━━ Task data ━━

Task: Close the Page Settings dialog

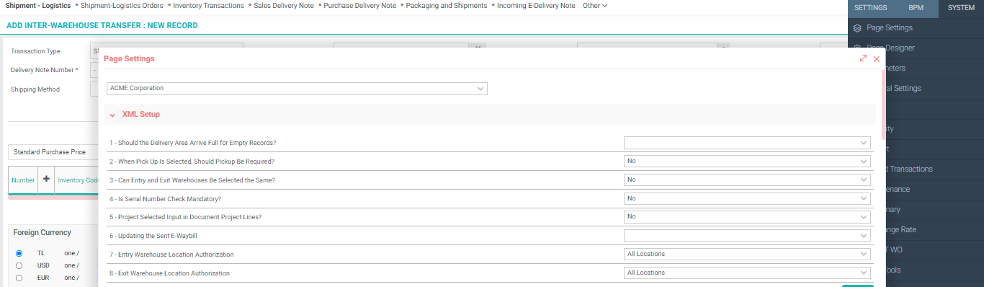Action: [x=877, y=59]
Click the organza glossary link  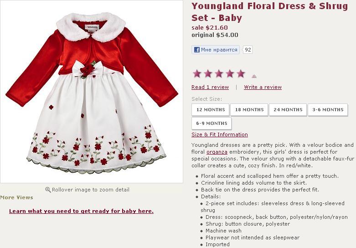pos(217,152)
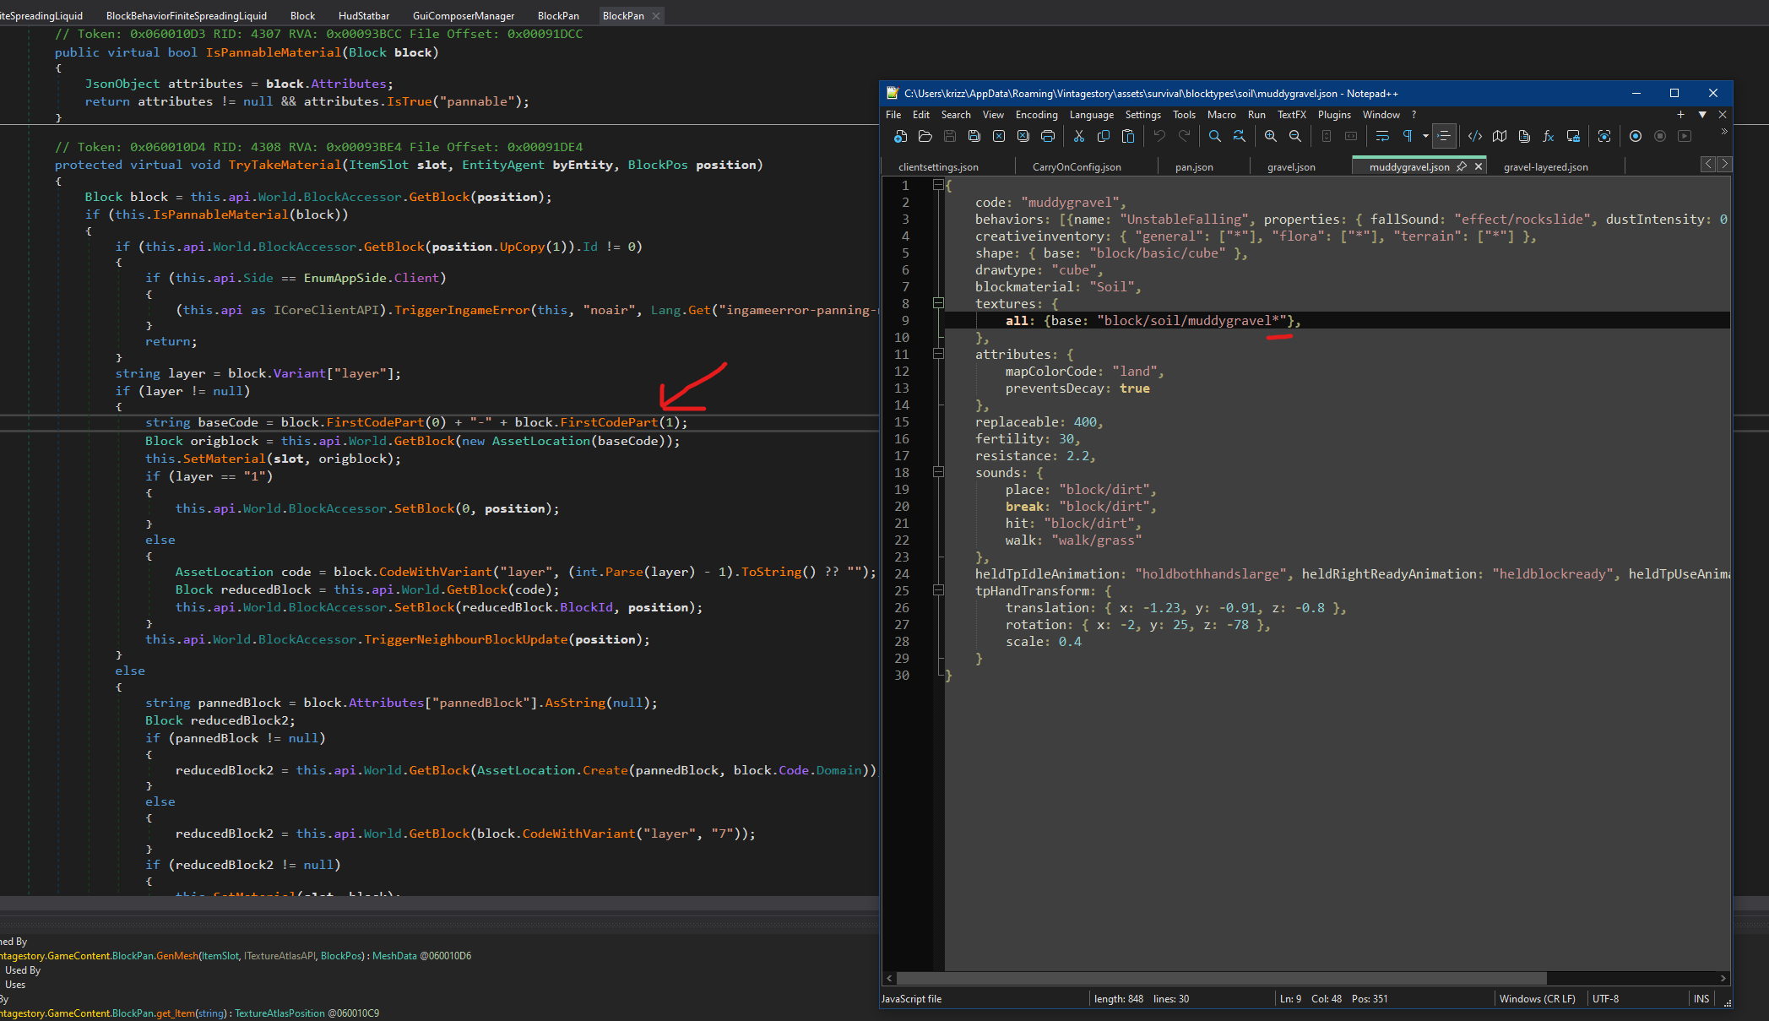Open Find with the magnifier icon

point(1214,136)
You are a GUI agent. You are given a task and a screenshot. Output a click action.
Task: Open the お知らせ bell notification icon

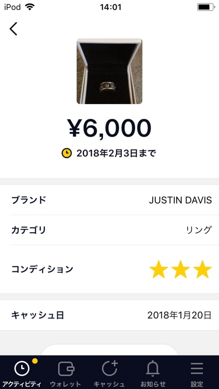click(153, 368)
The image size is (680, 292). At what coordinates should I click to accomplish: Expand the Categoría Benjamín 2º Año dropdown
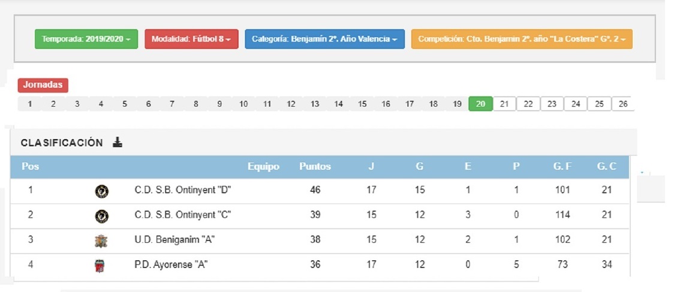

━━━

# Exercise requirements:
Return the stretch of the material from the line containing "You are a GUI" through the end of the material, copied exactly, with the pictures left out.

# Solution to this problem:
You are a GUI agent. You are given a task and a screenshot. Output a click action.
Task: Open the お知らせ bell notification icon

click(153, 368)
The image size is (680, 292). At what coordinates should I click to accomplish: Expand the Categoría Benjamín 2º Año dropdown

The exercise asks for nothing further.